Generally, we do not disturb the trial court's findings of fact, unless we "can say as a matter of law that the evidence preponderates against them." Skov, 48 Wn.2d at 717. Here, the record is clear that Jody Harper believed that there was a boundary agreement. But the record does not indicate, either in Jody Harper's or in Vitous's testimony, that she orally or in writing told Vitous that she agreed on a specific boundary line. Nor does her behavior comport with a boundary agreement. She admitted that she established gardens beyond the barbed wire that Vitous placed on the ground. Thus, her testimony that she personally believed there was a boundary agreement based on a single statement by Vitous, without evidence that she told Vitous that she agreed with him or acted in accord with the purported agreement, fails to establish that there was "an express meeting of the minds to permanently resolve the dispute or uncertainty by recognizing a definite and specific line as the true and unconditional location of the boundary." Johnston, 2 Wn. App. at 457 (emphasis added). As a matter of law, the evidence does not support the trial court's finding that the parties had an express agreement about the location of the boundary line.

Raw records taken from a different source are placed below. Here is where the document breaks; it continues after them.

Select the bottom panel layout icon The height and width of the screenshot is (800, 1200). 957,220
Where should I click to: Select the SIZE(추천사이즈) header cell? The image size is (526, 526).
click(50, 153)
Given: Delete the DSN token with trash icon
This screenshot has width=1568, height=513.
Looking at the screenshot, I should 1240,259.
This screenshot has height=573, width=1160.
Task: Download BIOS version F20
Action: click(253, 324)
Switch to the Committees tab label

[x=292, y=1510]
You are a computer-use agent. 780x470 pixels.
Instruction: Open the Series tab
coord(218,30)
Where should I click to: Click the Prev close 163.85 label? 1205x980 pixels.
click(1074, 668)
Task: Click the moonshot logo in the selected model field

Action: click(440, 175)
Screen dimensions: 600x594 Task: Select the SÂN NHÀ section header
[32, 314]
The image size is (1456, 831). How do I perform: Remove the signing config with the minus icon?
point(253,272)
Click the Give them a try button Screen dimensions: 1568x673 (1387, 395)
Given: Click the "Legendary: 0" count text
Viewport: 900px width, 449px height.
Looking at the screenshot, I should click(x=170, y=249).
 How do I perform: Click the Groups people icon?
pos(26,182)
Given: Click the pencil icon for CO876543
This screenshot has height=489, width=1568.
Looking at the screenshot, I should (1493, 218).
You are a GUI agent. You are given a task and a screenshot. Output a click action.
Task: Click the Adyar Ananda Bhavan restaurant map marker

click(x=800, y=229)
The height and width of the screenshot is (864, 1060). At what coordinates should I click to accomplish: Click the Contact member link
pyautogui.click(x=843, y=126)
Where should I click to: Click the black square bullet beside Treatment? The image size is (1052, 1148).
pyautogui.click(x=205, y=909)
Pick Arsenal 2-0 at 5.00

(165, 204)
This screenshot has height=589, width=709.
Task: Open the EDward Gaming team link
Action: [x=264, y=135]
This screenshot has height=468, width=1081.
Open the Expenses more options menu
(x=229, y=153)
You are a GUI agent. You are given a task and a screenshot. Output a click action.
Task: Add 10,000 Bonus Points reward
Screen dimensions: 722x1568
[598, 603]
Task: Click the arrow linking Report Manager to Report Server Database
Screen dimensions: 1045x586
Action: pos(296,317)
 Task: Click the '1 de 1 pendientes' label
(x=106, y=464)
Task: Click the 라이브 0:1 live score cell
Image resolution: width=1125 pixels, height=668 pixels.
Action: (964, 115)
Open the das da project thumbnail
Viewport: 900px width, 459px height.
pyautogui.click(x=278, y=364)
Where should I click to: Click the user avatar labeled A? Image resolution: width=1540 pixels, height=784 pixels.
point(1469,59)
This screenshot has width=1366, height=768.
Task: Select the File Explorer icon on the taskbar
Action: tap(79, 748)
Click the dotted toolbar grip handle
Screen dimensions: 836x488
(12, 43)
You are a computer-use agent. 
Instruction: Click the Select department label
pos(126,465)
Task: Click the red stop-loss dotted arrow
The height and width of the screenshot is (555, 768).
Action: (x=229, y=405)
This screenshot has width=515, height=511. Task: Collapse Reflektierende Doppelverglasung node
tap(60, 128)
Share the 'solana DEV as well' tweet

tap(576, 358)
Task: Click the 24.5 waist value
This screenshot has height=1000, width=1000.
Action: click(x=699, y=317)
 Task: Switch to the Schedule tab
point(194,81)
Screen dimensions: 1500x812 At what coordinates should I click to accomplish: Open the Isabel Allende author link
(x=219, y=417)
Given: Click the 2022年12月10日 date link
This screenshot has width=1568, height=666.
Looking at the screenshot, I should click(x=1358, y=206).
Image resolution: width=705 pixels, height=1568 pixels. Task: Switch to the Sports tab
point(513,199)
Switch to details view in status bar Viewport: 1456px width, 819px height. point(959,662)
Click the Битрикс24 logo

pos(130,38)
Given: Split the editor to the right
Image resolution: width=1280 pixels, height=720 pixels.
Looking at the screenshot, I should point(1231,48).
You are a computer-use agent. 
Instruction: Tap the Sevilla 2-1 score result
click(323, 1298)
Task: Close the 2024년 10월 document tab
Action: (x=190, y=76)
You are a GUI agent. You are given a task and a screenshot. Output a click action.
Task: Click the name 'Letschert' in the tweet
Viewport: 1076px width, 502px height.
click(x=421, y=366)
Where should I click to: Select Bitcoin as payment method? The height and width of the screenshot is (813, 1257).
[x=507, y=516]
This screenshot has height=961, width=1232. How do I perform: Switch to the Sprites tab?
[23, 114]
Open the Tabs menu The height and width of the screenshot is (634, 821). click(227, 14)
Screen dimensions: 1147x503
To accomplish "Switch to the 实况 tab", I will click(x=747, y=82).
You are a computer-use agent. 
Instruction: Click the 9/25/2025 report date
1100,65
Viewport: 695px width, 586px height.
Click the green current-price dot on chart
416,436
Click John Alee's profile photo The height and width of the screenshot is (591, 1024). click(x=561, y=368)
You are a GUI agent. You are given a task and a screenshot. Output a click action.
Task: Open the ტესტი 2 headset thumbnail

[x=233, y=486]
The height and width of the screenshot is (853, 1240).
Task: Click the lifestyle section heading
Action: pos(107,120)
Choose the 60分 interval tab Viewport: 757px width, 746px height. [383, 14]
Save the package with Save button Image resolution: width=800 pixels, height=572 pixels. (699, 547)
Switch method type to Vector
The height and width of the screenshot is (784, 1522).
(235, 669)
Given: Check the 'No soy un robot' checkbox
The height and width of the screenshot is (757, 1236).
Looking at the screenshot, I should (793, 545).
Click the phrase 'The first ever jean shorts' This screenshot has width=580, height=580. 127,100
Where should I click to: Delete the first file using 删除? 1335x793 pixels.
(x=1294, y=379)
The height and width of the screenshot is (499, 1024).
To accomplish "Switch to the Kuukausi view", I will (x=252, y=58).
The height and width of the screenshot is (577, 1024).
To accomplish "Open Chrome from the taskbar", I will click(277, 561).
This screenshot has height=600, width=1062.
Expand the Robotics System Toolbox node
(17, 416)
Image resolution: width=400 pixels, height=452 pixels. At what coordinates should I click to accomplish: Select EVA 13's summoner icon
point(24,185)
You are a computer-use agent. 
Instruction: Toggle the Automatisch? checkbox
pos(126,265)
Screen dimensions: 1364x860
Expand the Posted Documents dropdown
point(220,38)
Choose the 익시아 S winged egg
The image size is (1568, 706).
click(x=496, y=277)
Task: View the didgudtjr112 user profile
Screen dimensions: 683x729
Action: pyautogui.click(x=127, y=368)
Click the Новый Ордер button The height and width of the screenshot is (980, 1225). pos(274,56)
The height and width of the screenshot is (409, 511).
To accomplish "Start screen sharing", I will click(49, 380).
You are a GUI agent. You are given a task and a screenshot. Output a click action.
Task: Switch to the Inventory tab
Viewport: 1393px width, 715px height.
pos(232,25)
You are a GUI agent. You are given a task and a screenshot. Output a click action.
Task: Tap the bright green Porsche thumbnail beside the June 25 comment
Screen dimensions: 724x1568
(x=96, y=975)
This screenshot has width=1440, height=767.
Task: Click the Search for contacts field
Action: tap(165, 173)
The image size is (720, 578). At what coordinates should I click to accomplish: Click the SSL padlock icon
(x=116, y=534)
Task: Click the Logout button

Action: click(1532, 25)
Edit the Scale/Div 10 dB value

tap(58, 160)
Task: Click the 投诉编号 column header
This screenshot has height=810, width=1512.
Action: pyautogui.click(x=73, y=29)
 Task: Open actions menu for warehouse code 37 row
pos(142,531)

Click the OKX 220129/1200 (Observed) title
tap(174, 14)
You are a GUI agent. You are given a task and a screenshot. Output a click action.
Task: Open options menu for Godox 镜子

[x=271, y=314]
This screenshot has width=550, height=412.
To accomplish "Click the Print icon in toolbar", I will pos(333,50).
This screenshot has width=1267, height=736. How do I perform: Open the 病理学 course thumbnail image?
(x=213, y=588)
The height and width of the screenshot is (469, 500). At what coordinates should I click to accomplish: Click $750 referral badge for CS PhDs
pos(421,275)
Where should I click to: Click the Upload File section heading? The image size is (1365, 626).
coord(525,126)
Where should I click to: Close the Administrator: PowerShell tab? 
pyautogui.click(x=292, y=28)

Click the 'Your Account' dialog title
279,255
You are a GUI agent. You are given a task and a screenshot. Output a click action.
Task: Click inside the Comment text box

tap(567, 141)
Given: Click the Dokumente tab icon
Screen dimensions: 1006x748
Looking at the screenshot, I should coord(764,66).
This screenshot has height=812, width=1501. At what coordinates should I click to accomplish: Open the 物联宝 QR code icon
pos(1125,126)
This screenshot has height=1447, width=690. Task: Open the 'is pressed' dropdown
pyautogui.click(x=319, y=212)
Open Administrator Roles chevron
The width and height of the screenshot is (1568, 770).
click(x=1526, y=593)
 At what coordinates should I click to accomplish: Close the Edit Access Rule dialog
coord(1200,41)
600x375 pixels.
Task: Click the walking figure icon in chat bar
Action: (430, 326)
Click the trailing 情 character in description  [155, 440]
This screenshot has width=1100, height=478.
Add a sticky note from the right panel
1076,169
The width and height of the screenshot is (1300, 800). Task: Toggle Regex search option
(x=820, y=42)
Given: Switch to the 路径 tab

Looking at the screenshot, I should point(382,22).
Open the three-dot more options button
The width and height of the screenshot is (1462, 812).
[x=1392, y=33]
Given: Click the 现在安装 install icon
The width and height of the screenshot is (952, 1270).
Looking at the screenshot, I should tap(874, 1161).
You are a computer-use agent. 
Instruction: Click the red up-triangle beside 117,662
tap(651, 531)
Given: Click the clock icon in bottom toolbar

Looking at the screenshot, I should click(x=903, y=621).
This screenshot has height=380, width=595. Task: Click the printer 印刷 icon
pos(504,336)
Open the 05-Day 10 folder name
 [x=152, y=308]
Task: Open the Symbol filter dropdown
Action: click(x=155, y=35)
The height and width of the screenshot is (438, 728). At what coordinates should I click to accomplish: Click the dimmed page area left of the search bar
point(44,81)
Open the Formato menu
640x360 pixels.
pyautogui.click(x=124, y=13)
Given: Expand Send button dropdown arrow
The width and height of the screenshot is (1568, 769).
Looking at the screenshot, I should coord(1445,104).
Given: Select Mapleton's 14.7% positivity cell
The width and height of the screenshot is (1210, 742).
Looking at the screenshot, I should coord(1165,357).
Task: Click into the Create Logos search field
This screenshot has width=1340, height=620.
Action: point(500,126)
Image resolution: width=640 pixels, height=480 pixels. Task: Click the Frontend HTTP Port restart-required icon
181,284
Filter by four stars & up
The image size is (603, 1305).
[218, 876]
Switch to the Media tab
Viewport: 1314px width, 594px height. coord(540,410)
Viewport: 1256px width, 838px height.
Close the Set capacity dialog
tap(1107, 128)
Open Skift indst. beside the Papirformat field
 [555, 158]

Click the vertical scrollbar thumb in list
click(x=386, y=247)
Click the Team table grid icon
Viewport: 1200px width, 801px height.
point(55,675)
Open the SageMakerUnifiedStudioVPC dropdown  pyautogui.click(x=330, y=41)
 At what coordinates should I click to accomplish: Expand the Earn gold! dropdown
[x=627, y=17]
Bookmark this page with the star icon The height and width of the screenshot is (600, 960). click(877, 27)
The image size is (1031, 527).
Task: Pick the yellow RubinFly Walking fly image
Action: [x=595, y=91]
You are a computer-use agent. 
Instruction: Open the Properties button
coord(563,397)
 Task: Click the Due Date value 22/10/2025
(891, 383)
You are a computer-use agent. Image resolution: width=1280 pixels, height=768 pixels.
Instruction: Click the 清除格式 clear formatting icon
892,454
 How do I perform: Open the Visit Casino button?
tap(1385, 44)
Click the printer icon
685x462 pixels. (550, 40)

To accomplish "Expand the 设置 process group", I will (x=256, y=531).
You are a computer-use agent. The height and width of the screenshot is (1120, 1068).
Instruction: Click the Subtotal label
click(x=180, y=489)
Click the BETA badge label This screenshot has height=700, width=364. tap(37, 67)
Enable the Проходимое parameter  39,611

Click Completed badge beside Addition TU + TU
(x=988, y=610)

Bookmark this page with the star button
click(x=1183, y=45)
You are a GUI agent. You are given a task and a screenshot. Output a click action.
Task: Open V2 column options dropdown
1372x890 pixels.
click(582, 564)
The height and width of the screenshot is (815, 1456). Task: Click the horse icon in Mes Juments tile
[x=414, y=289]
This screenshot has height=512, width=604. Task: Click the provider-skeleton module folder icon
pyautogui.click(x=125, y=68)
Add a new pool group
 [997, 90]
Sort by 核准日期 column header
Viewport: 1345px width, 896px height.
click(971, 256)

Vitous argues that the trial court erred by arbitrarily establishing a new boundary line based on the testimony about a single strand of barbed wire that was not straight and is no longer on the property. We do not address this argument.
We reverse and remand for entry of an order quieting title to the disputed property in Vitous.
A majority of the panel having determined that this opinion will not be printed in the Washington Appellate Reports, but will be filed for public record pursuant to RCW 2.06.040, it is so ordered.
BRIDGEWATER, J., PENOYAR, J., concur.